| PROVIDED DATA |
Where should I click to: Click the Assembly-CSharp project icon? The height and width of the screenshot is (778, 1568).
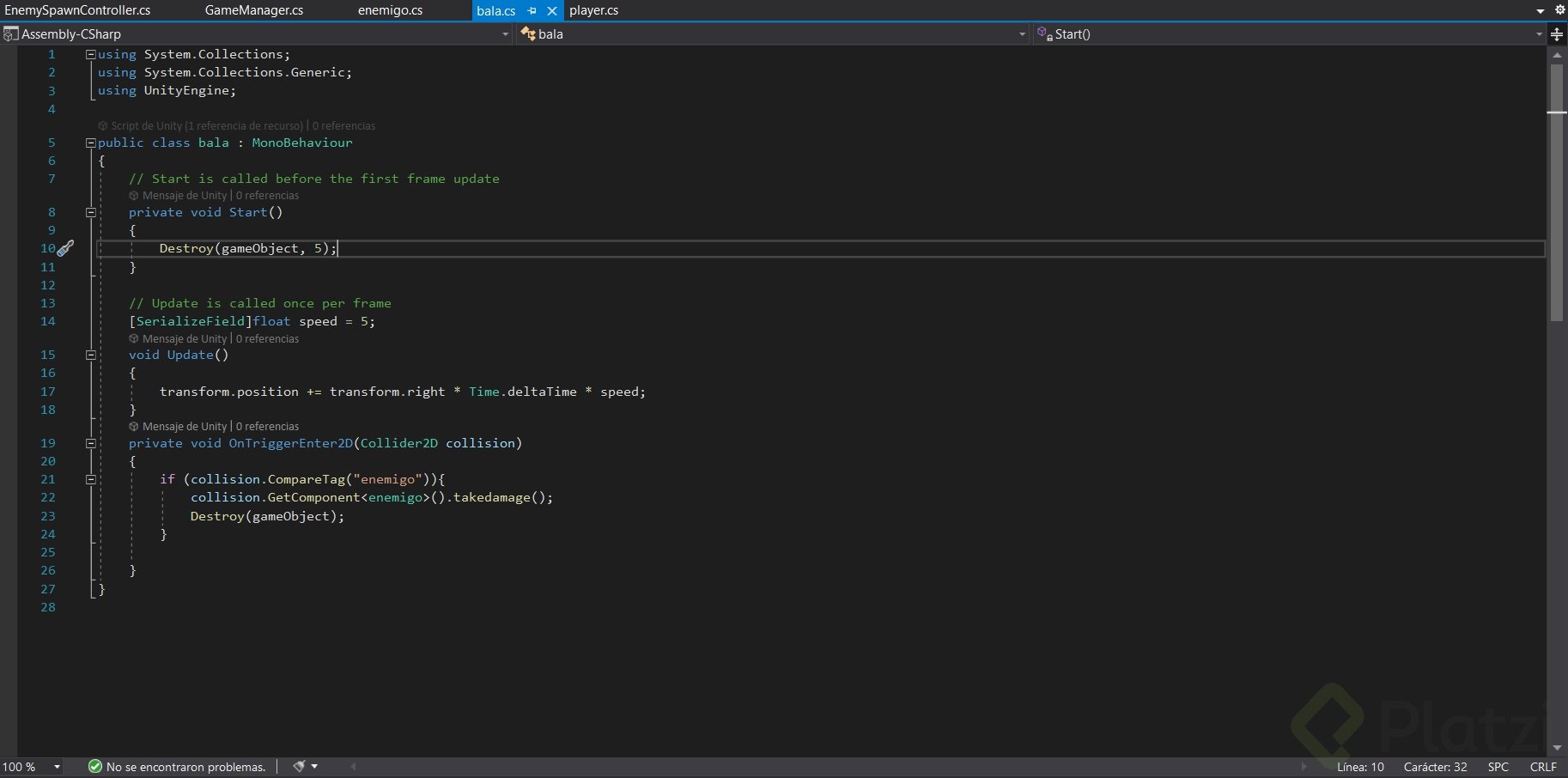[x=10, y=34]
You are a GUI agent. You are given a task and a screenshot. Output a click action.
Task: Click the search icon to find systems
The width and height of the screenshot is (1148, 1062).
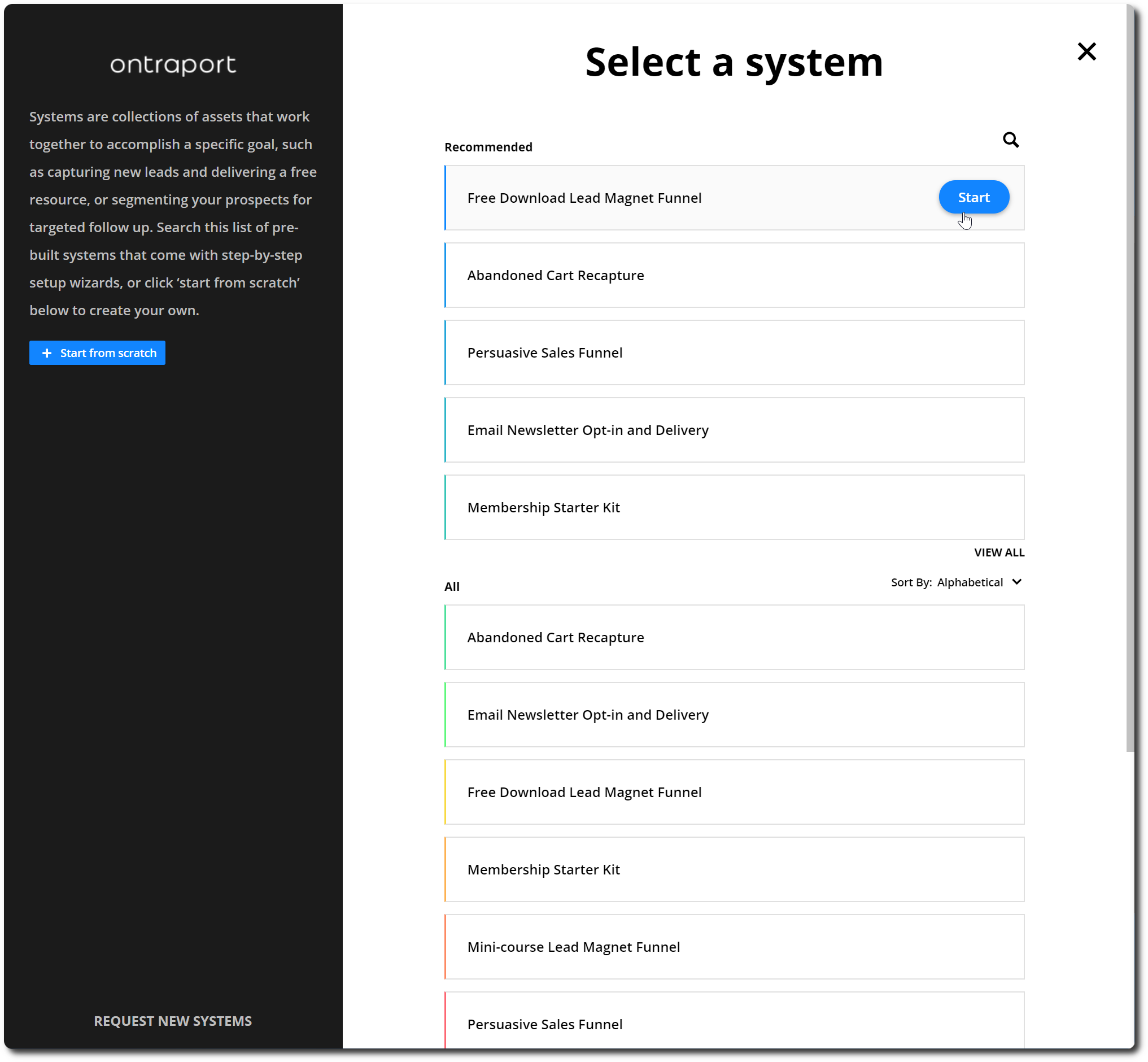tap(1011, 140)
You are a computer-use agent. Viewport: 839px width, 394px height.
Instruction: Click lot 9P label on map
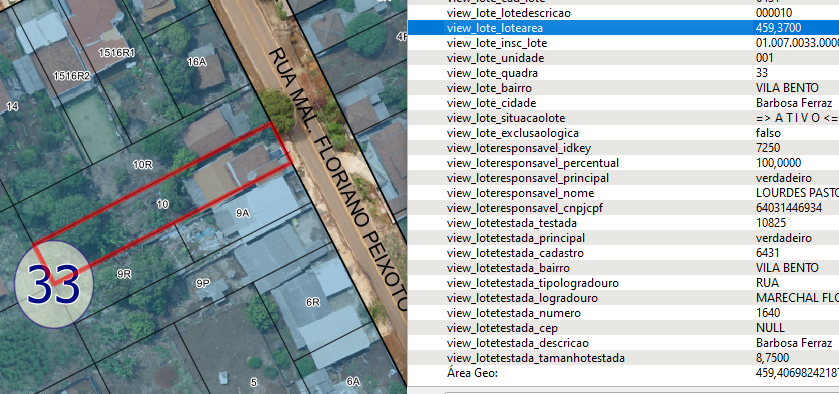point(203,283)
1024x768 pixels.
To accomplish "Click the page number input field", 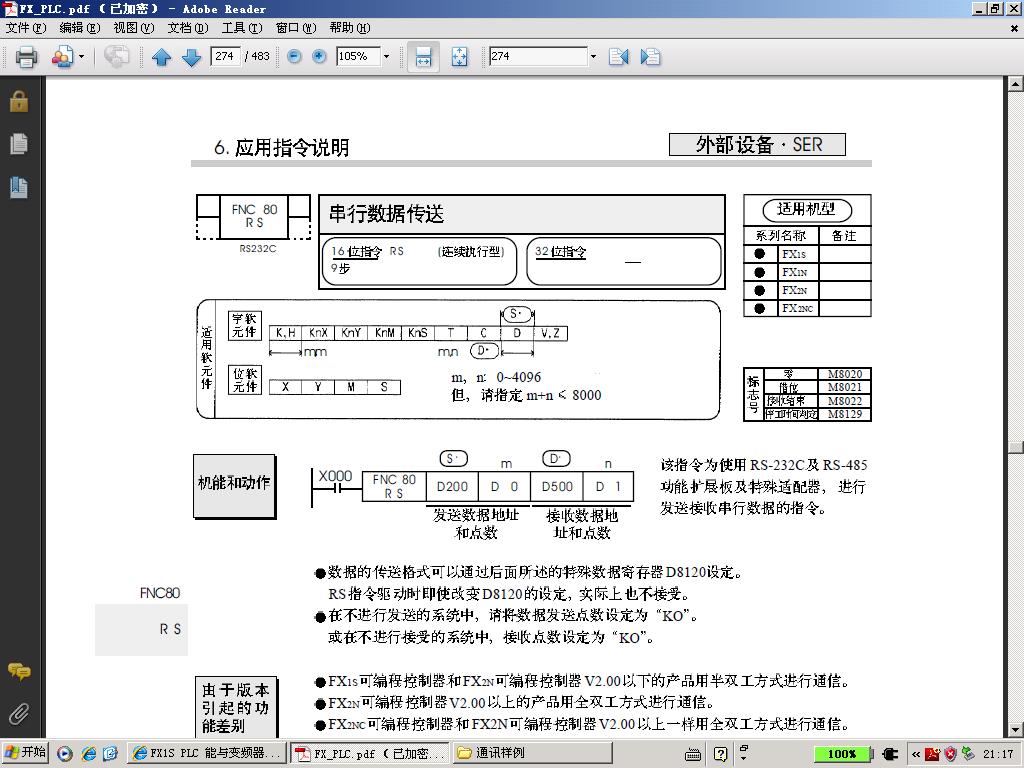I will [225, 57].
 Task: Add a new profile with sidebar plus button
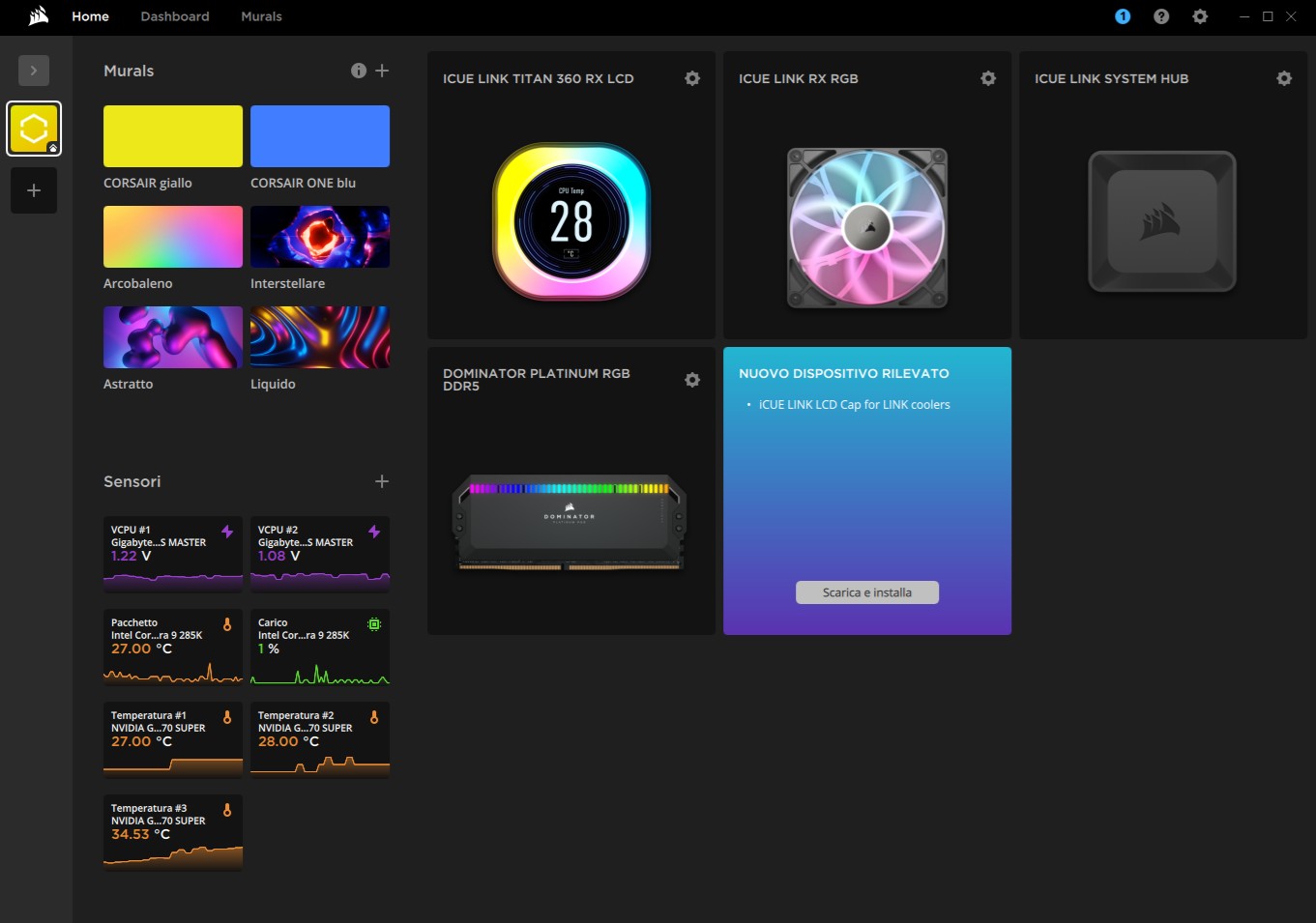(x=34, y=190)
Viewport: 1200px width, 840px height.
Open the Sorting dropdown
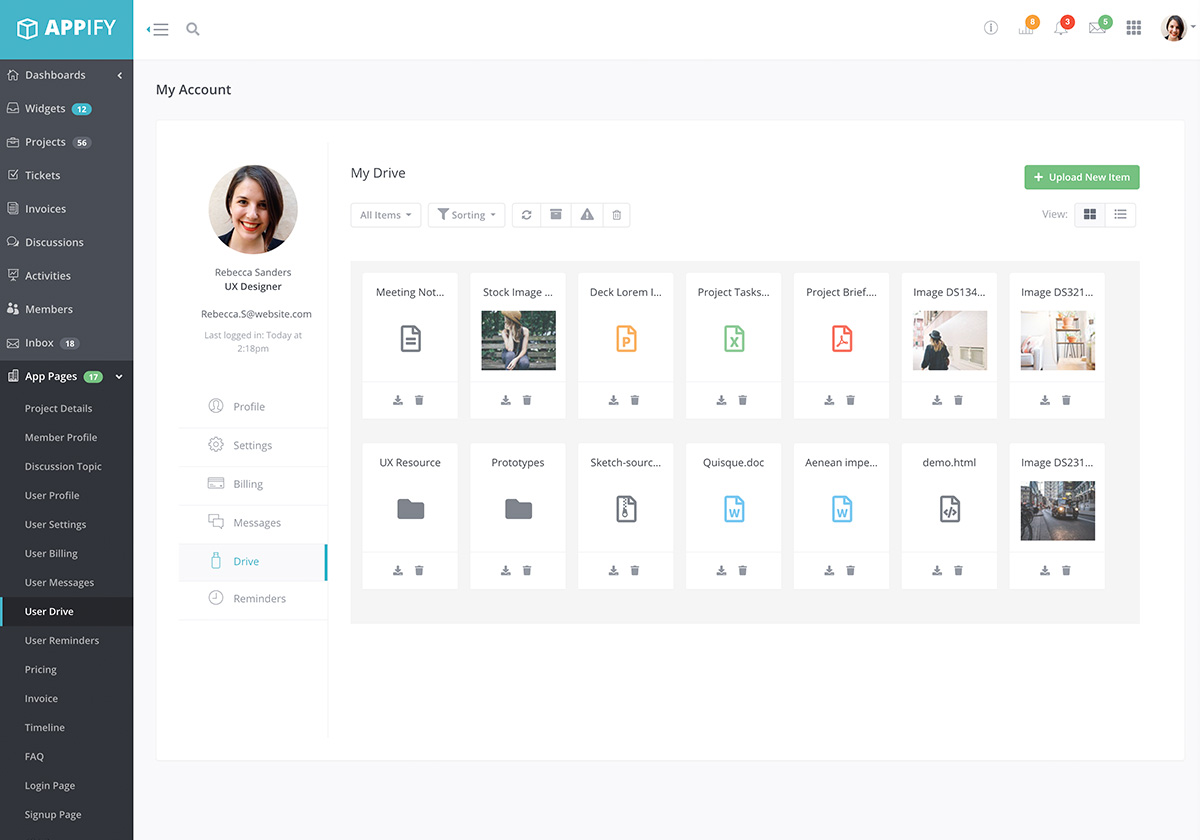pos(466,215)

| AIM OF THE TASK |
Could you turn everything from the line containing "Task: Add a" down to the end of the listing into a JSON list of strings, one string per line, with blank lines skipped and the pictures left out?

| EXPECTED ANSWER |
[
  " Task: Add a new profile with sidebar plus button",
  "(x=34, y=190)",
  "Viewport: 1200px width, 840px height.",
  "Open the Sorting dropdown",
  "pos(466,215)"
]